In 2019, we had an offer to sell the entire Reality Shares Business, and all of its incubated entities. We put Onramp on hold to pursue the acquisition. Unfortunately, the deal broke at the last hour. This was amongst one of the hardest periods I’ve ever faced as an entrepreneur. We were ill prepared for such an event, and I had to go into crisis mode. For the latter part of 2019 and early half of 2020, we were solely focused on survival and selling the ETFs so we could get back on track.
In the summer of 2020, the clouds parted and the sale of the ETF business was imminent, so we dusted off the blueprints to finally launch Onramp. By this point, I had learned many hard lessons. I was not going to repeat my mistakes. I knew if we were going to build Onramp, we needed someone solely focused on it. I could think of no better person than my friend, Tyrone Ross, Jr.

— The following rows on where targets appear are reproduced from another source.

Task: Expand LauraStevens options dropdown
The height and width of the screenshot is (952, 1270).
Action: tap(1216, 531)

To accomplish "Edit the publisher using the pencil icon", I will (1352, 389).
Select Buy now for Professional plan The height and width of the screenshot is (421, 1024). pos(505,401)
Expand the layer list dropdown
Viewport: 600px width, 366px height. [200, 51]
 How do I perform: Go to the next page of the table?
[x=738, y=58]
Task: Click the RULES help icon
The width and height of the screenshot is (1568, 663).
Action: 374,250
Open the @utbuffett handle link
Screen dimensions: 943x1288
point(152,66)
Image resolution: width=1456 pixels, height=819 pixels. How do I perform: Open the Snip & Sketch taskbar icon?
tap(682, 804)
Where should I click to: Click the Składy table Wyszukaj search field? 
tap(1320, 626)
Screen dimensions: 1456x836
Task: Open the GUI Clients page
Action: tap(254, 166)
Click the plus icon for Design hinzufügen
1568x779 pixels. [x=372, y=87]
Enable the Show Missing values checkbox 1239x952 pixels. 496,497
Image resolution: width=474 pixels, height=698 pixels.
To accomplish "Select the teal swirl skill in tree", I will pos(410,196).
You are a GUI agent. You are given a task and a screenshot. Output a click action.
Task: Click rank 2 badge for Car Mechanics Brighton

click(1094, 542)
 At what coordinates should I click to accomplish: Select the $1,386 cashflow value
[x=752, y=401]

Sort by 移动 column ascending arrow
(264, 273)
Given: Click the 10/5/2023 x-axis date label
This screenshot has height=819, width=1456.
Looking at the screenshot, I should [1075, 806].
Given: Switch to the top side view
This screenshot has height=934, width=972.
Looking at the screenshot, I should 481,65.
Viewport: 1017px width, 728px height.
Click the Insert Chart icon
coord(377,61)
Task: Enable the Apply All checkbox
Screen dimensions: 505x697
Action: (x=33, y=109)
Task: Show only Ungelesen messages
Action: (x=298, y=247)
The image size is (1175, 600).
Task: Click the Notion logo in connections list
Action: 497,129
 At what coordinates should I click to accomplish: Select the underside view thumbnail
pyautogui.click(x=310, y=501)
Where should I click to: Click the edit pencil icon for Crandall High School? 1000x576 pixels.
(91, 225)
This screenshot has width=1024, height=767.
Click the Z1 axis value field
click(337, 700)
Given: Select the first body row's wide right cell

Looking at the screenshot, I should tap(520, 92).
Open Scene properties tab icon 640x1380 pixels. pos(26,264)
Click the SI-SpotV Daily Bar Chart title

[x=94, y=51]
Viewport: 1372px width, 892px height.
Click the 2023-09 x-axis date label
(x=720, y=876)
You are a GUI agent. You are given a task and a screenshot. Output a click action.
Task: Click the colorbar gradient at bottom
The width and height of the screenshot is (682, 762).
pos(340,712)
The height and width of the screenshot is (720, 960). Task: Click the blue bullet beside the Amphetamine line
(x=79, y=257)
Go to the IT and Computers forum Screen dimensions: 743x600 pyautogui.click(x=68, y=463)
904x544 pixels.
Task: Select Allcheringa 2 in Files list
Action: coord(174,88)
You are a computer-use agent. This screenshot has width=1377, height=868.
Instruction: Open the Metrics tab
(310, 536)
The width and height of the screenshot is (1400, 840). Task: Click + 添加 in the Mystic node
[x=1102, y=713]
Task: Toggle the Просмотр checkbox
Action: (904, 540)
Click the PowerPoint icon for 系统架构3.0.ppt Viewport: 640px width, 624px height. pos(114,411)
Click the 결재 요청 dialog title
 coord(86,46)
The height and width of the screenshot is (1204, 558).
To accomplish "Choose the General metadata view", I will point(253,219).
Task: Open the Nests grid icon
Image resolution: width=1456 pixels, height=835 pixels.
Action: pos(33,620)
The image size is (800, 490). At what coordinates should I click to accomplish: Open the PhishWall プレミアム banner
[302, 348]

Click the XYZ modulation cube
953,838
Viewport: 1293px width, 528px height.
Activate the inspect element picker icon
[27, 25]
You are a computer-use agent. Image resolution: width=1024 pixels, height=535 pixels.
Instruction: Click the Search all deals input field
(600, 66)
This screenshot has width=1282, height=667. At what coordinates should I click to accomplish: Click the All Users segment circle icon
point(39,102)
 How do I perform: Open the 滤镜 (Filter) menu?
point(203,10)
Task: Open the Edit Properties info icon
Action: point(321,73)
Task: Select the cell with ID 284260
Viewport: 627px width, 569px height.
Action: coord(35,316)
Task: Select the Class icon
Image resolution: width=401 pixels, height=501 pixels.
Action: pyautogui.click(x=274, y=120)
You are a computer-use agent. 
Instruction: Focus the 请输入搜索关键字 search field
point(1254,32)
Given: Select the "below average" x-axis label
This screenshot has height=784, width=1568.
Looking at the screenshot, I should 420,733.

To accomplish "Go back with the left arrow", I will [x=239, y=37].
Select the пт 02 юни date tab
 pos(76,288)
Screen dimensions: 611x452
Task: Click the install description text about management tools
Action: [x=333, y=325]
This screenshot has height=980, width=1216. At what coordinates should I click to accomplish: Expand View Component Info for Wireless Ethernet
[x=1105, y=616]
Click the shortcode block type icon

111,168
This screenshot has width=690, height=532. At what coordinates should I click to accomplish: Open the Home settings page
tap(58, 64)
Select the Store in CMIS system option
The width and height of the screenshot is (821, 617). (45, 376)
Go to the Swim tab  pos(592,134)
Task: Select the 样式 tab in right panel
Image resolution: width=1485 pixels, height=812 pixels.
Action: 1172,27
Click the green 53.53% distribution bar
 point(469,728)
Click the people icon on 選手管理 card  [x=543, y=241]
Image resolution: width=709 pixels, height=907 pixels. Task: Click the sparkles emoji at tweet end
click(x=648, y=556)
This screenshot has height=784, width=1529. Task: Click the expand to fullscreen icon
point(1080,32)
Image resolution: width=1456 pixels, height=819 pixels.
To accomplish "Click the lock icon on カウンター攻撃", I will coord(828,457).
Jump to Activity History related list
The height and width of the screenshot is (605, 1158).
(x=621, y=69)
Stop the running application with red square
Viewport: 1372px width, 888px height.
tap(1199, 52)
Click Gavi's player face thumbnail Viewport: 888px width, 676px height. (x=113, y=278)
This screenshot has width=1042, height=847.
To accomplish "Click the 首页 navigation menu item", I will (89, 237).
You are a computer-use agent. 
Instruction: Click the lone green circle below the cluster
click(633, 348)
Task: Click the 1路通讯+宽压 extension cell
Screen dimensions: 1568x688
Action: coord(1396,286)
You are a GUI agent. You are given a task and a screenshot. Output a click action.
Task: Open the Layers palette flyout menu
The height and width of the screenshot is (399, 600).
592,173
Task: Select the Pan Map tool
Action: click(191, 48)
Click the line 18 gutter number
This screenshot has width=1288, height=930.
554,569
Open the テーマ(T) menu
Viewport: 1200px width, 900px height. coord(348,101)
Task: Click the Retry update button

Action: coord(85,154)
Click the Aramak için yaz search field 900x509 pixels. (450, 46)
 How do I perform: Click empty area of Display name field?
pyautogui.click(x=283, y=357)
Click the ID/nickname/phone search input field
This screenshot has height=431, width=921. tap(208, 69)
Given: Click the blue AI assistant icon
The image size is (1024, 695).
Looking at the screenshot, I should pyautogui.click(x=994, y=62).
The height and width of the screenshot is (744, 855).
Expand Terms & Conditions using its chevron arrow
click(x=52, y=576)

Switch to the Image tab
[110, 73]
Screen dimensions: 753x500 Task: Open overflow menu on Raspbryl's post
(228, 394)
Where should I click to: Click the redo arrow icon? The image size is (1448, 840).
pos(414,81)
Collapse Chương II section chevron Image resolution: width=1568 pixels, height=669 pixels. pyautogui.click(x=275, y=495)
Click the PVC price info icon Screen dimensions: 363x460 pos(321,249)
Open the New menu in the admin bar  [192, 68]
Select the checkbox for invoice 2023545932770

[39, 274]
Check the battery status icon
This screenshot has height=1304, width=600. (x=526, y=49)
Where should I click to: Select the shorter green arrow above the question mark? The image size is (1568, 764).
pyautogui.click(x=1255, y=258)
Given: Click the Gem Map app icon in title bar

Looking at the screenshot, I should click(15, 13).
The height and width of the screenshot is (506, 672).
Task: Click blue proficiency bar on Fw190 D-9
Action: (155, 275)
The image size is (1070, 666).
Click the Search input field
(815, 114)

Tyrone had so many fantastic qualities to lead this company: he was persuasive, an outspoken advocate of crypto for advisors, a proponent of direct access for clients, and he had an incredibly magnetic personality that could inspire almost anyone. Most importantly, he had the grit and determination required to build a company from the foundation.
I couldn’t think of a better person to start this business with. I asked him if he would help me build Onramp for advisors as a co-founder and CEO. Because I was still the CEO of Blockforce Capital and the parent Reality Shares, he would be responsible for all of the CEO duties for Onramp which primarily consisted of raising capital, building the brand, setting the strategy, and recruiting the team. I, on the other hand, was able to spend a significant amount of time helping to build Onramp with him. I focused on the product and many of the operational items involved in building and scaling the company.
However, like many startups before us, we hit a wrinkle. As we began to scale Onramp from the initial phase of conception to the next phase of rapid growth, it became clear to Tyrone that he no longer felt he was the right fit for the role. Therefore, I have stepped into the role as CEO and am prepared to put my experience in the financial services industry to good use with a team that is energized for the next chapter.
No doubt, there’s still a lot of work to do, and we are incredibly excited for the opportunity that still lies before us. While there may be a different face in the “office of the CEO” now, the core vision – and the core business – remains the same. The team is laser-focused on providing RIAs the foundational tools they need to add a cryptoasset proficiency to their practice and serve their clients in this quickly growing economy.
From myself and the team, thank you for your support!